**Exercise aim**
Only the lines from the one that contains "Given: Click the 'userDao: UserDao' line" through the end of the entries, both included, should be transcribed, exactly and without pictures.

--- Record set Enclosed Below ---

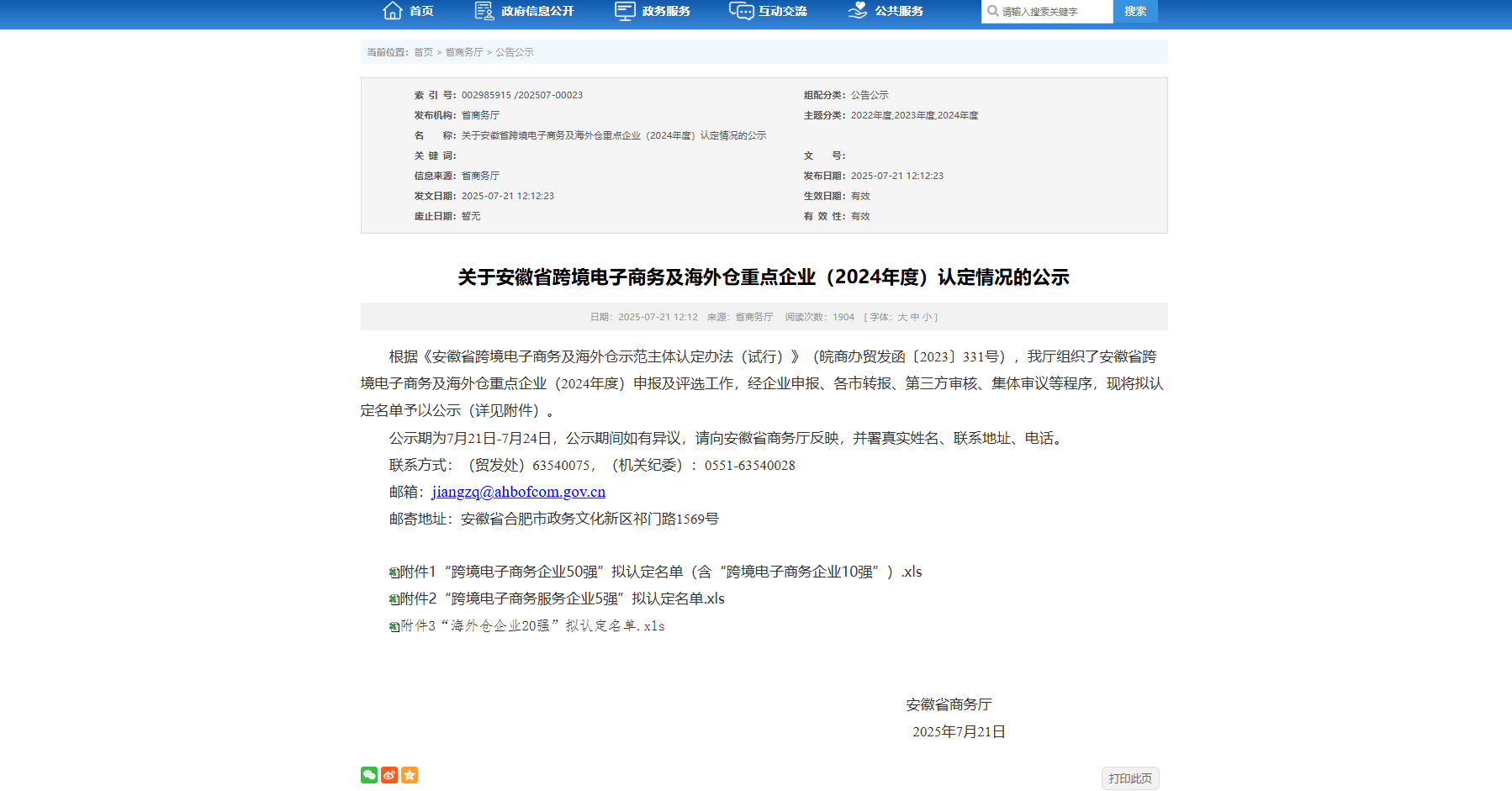Share the article to Qzone

coord(410,774)
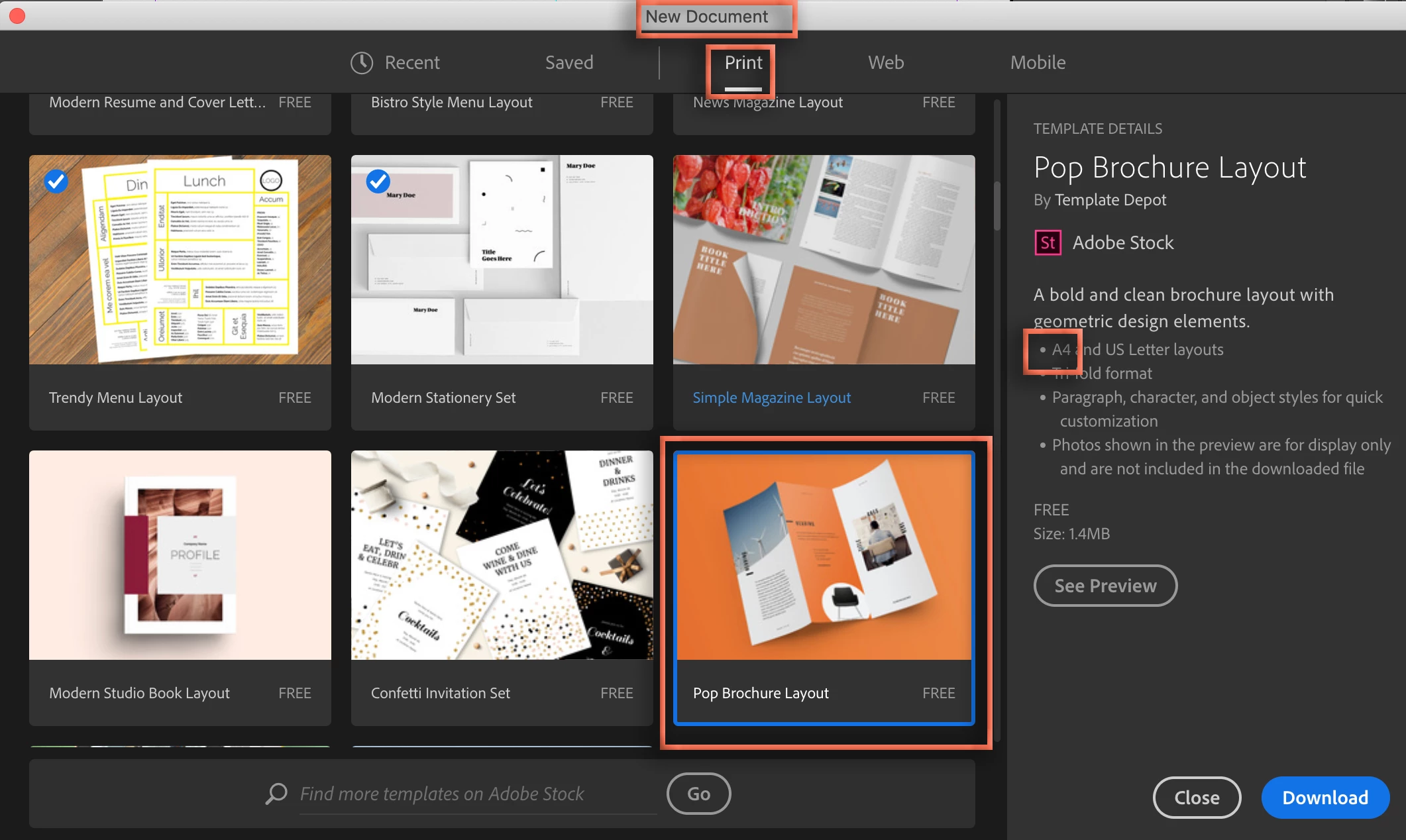Select the Print tab
Viewport: 1406px width, 840px height.
(x=743, y=63)
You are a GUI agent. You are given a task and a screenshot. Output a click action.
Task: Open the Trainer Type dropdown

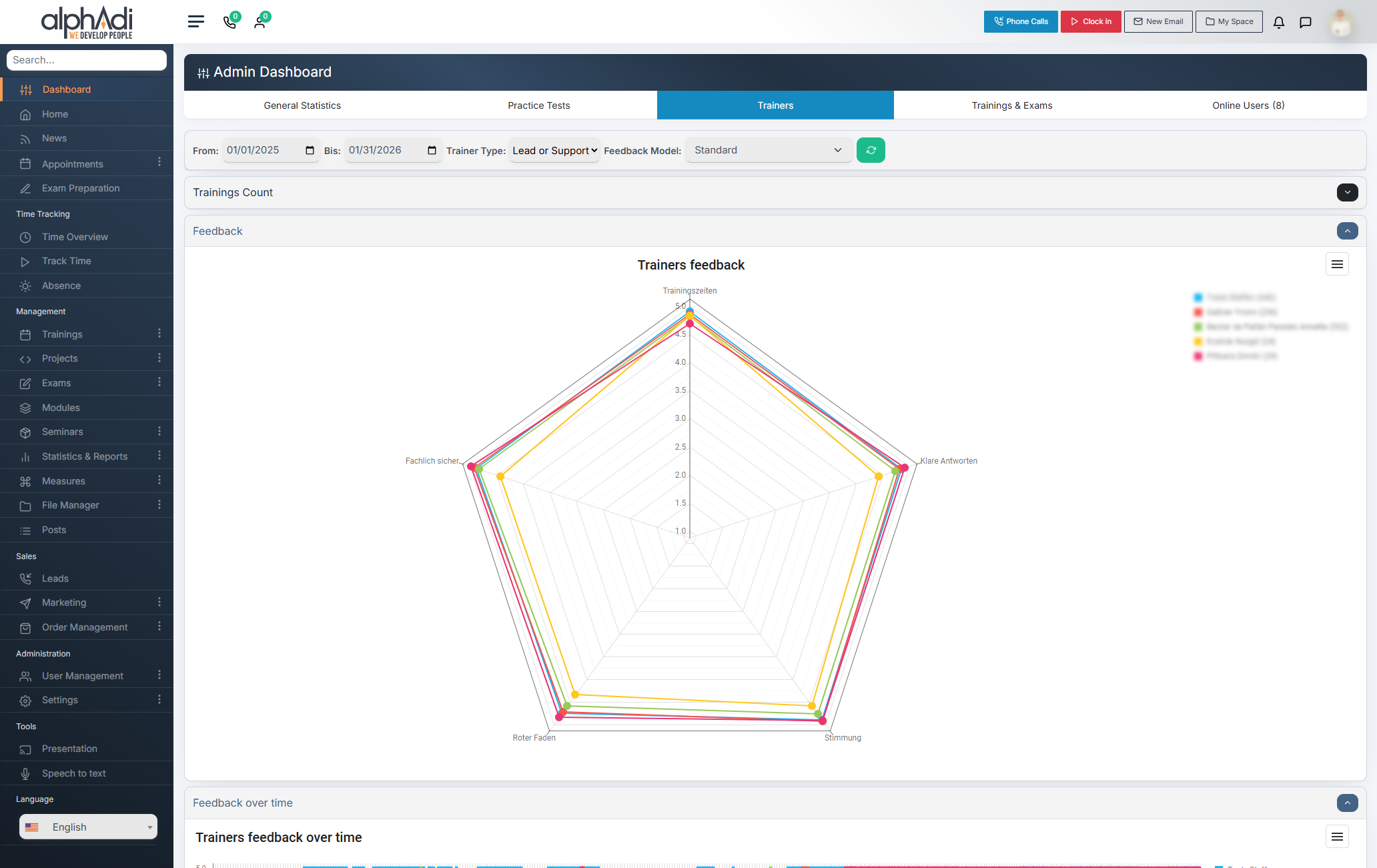tap(554, 151)
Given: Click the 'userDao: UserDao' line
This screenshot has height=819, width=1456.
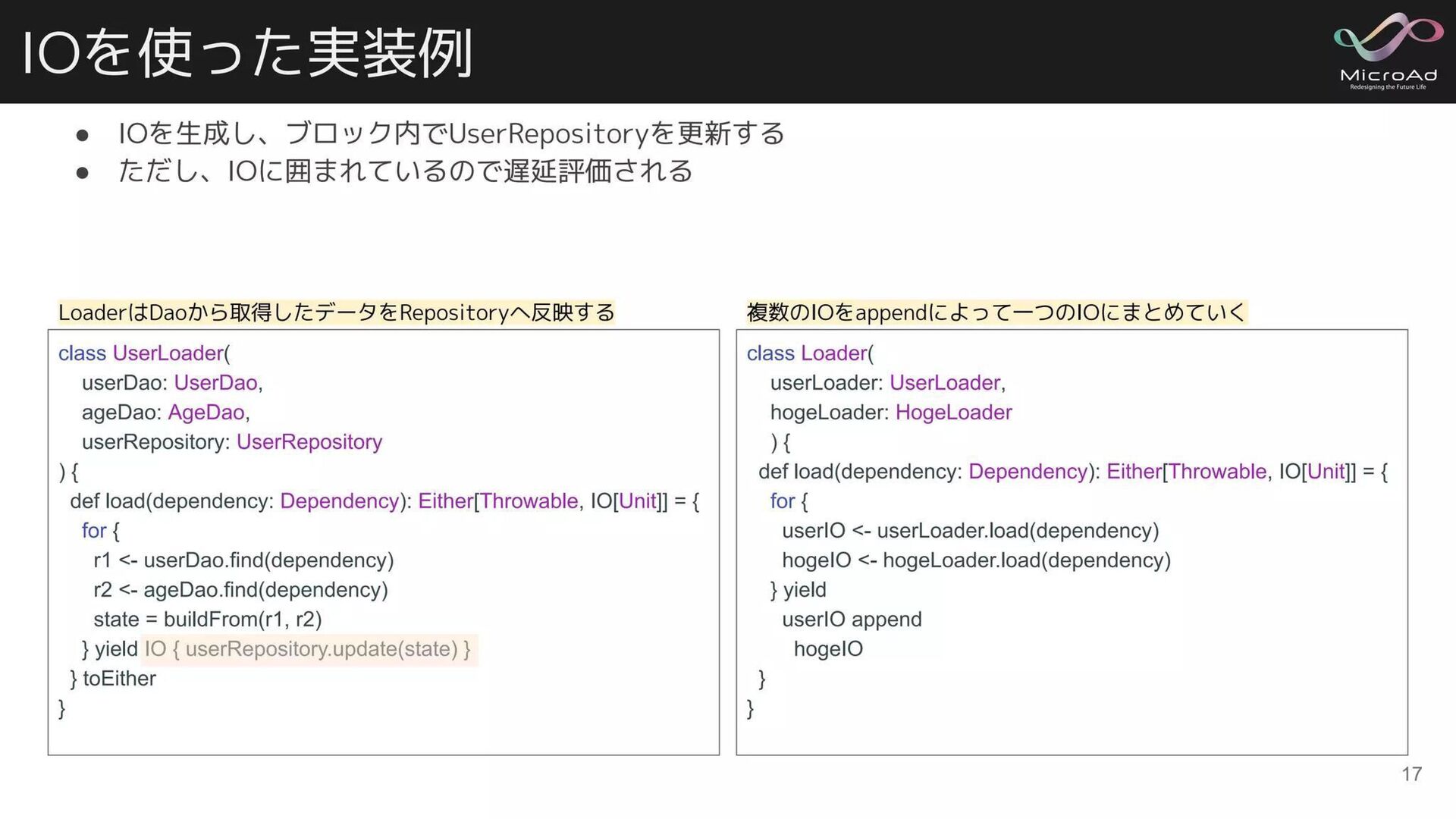Looking at the screenshot, I should (172, 383).
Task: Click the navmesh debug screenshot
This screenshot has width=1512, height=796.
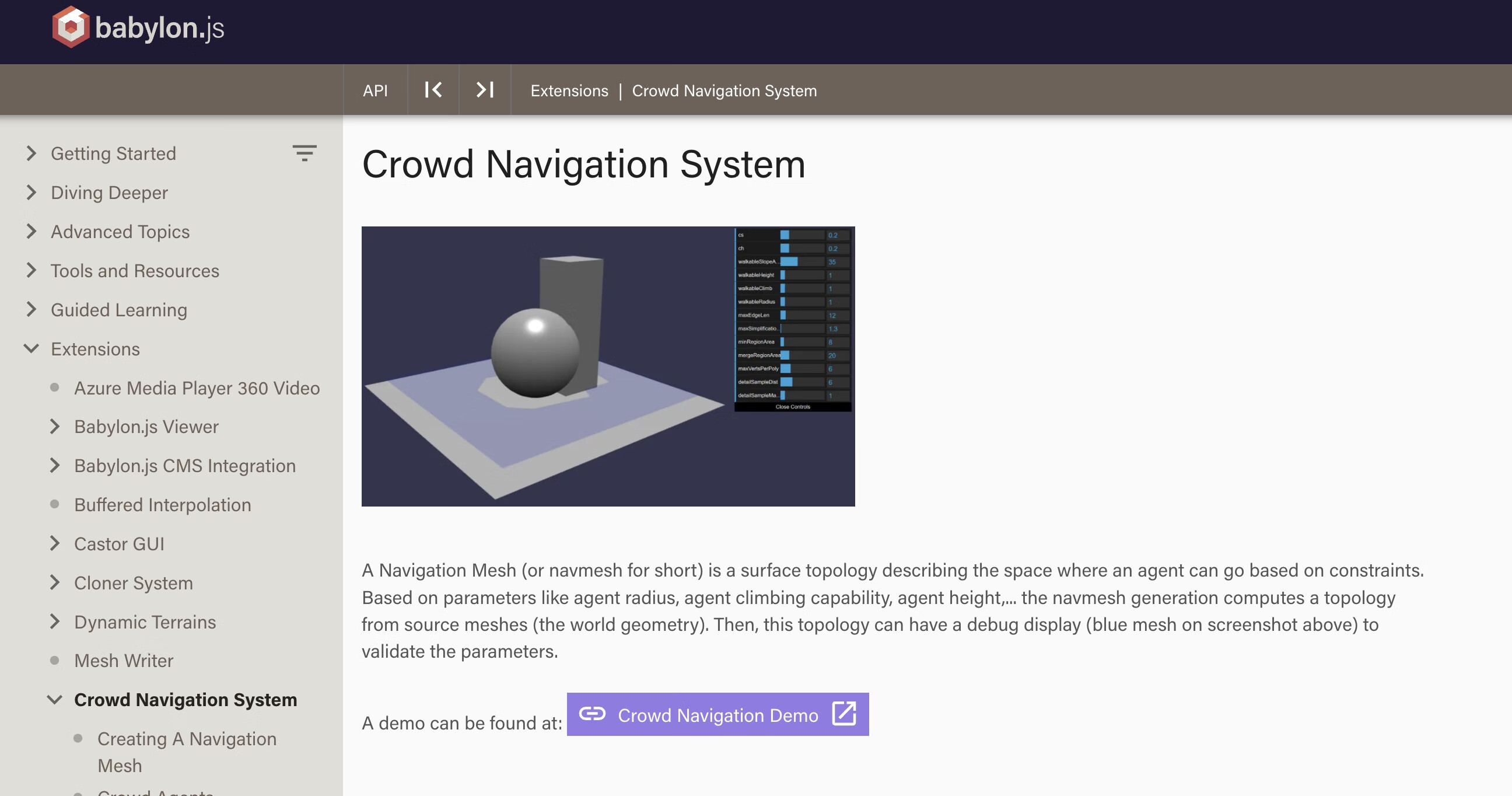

--- End of Enclosed Record set ---

**Expected answer**
Given: Click the 'userDao: UserDao' line
This screenshot has height=819, width=1456.
Looking at the screenshot, I should (172, 383).
Task: Click the navmesh debug screenshot
This screenshot has width=1512, height=796.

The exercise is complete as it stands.